Em artigo intitulado A CBS e o Federalismo, o diretor-institucional do Comsefaz, André Horta, aborda a proposta do governo federal para a Reforma Tributária, que prevê a extinção do PIS e da Cofins e criação da Contribuição sobre Operações de Bens e Serviços – CBS, e convida o leitor a uma reflexão sobre “as possíveis decorrências dessa iniciativa em nosso combalido federalismo”. Para ele, além da preocupação geral de alargamento da carga tributária por meio de uma sobrecarga justamente nos tributos indiretos, merecem atenção também a possível ampliação da União na base da tributação do ICMS e ISS e como se daria uma anunciada possibilidade de convergência futura da CBS com os principais projetos de Reforma Tributária discutidos no Congresso Nacional, nos quais a União prevê o acoplamento futuro da CBS ao Imposto sobre Bens e Serviços – IBS.
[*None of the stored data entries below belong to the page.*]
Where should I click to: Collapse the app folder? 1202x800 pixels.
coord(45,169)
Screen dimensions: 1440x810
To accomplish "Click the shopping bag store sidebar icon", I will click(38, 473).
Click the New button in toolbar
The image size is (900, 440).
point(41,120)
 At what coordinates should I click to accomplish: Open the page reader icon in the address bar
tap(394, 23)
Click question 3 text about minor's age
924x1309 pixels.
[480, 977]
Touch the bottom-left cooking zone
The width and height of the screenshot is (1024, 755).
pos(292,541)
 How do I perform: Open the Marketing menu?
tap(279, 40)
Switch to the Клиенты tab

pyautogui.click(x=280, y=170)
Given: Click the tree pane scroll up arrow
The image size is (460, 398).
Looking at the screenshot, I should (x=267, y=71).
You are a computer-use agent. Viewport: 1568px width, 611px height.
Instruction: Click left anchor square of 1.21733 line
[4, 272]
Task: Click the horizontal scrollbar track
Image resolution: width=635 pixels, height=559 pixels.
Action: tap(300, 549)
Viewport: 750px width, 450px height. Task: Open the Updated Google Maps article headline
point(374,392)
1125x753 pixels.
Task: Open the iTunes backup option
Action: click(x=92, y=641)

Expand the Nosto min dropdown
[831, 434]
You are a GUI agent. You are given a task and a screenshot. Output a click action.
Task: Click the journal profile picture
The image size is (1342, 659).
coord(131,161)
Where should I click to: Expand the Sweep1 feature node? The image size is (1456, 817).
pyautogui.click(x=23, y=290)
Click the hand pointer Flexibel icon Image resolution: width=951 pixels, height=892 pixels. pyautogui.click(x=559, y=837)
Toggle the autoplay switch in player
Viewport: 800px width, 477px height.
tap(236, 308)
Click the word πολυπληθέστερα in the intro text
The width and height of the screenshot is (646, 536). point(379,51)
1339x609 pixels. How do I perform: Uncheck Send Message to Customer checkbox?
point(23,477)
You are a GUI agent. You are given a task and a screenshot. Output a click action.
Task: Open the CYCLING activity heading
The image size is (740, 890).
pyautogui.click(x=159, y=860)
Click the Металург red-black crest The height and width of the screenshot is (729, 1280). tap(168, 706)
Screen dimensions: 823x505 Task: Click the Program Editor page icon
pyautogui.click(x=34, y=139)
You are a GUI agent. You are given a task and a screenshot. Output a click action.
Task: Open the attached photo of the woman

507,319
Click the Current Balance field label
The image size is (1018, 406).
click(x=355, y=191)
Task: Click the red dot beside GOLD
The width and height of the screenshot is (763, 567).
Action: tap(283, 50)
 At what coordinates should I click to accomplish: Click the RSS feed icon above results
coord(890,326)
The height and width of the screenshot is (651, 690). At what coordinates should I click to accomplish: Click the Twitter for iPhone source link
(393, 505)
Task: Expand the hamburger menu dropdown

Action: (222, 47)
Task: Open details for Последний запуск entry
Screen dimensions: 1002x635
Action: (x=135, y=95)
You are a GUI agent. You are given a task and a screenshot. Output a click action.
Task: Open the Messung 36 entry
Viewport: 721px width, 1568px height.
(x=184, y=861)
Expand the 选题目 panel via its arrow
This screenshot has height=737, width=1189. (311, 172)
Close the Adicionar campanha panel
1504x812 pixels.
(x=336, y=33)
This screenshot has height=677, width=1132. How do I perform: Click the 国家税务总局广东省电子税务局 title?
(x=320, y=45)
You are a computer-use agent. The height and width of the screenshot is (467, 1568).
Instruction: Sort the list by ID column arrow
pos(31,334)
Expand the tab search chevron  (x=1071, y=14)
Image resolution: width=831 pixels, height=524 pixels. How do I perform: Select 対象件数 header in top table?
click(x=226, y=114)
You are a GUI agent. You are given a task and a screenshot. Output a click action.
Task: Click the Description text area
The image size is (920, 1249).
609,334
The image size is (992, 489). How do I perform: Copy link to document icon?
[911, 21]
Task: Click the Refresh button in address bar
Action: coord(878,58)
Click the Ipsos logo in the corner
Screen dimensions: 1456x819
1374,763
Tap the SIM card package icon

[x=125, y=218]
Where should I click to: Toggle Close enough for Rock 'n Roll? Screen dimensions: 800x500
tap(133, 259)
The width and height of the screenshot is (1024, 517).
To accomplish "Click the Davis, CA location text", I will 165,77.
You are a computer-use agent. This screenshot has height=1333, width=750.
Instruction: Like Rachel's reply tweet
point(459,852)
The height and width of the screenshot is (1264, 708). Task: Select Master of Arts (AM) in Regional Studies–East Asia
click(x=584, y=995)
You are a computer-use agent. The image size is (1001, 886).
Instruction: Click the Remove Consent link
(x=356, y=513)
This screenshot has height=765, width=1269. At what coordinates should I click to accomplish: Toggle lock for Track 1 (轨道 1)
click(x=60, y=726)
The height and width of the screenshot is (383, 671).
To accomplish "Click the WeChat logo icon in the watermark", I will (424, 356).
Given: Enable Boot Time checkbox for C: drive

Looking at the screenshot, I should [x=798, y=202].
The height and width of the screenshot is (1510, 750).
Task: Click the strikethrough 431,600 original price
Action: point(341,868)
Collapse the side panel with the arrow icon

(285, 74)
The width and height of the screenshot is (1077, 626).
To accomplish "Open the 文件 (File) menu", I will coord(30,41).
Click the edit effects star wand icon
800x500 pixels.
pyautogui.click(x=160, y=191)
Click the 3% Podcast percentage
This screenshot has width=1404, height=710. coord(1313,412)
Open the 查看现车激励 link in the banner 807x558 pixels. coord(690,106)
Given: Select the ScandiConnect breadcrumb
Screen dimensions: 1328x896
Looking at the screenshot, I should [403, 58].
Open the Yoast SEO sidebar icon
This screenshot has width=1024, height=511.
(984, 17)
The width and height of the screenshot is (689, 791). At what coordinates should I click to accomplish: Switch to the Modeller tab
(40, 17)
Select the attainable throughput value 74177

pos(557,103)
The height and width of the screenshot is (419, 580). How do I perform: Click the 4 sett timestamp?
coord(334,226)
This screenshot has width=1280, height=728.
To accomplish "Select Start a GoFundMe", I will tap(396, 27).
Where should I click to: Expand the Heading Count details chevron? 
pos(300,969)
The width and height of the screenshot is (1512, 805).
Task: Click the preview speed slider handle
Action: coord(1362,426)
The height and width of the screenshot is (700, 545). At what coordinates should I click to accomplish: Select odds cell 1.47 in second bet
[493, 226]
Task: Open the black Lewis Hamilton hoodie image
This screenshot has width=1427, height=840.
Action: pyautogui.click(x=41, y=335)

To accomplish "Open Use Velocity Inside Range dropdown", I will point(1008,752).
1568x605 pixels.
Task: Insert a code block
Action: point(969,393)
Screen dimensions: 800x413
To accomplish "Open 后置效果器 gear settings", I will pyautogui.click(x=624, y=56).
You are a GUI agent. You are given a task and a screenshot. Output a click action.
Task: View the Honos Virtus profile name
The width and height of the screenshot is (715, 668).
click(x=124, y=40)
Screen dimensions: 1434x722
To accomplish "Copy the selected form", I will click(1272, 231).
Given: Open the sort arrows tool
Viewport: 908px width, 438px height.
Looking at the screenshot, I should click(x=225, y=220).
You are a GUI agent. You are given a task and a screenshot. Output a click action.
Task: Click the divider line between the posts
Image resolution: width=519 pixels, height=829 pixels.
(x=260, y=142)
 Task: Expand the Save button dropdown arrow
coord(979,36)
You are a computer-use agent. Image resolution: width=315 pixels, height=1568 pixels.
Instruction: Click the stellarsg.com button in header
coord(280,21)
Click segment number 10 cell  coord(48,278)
O artigo foi publicado nesta quarta-feira (12) no portal JOTA (veja aqui) e segue abaixo, na íntegra.

A CBS e o Federalismo

André Horta[1]

O governo federal apresentou ao Congresso Nacional em 21 de julho a proposta de novo tributo para a União, a Contribuição sobre Operações de Bens e Serviços – CBS, contribuição social que basicamente unifica outras duas preexistentes, as do PIS e da Cofins, além de proceder a algumas alterações formais na estrutura do tributo. As possíveis decorrências dessa iniciativa em nosso combalido federalismo, convidam a algumas reflexões.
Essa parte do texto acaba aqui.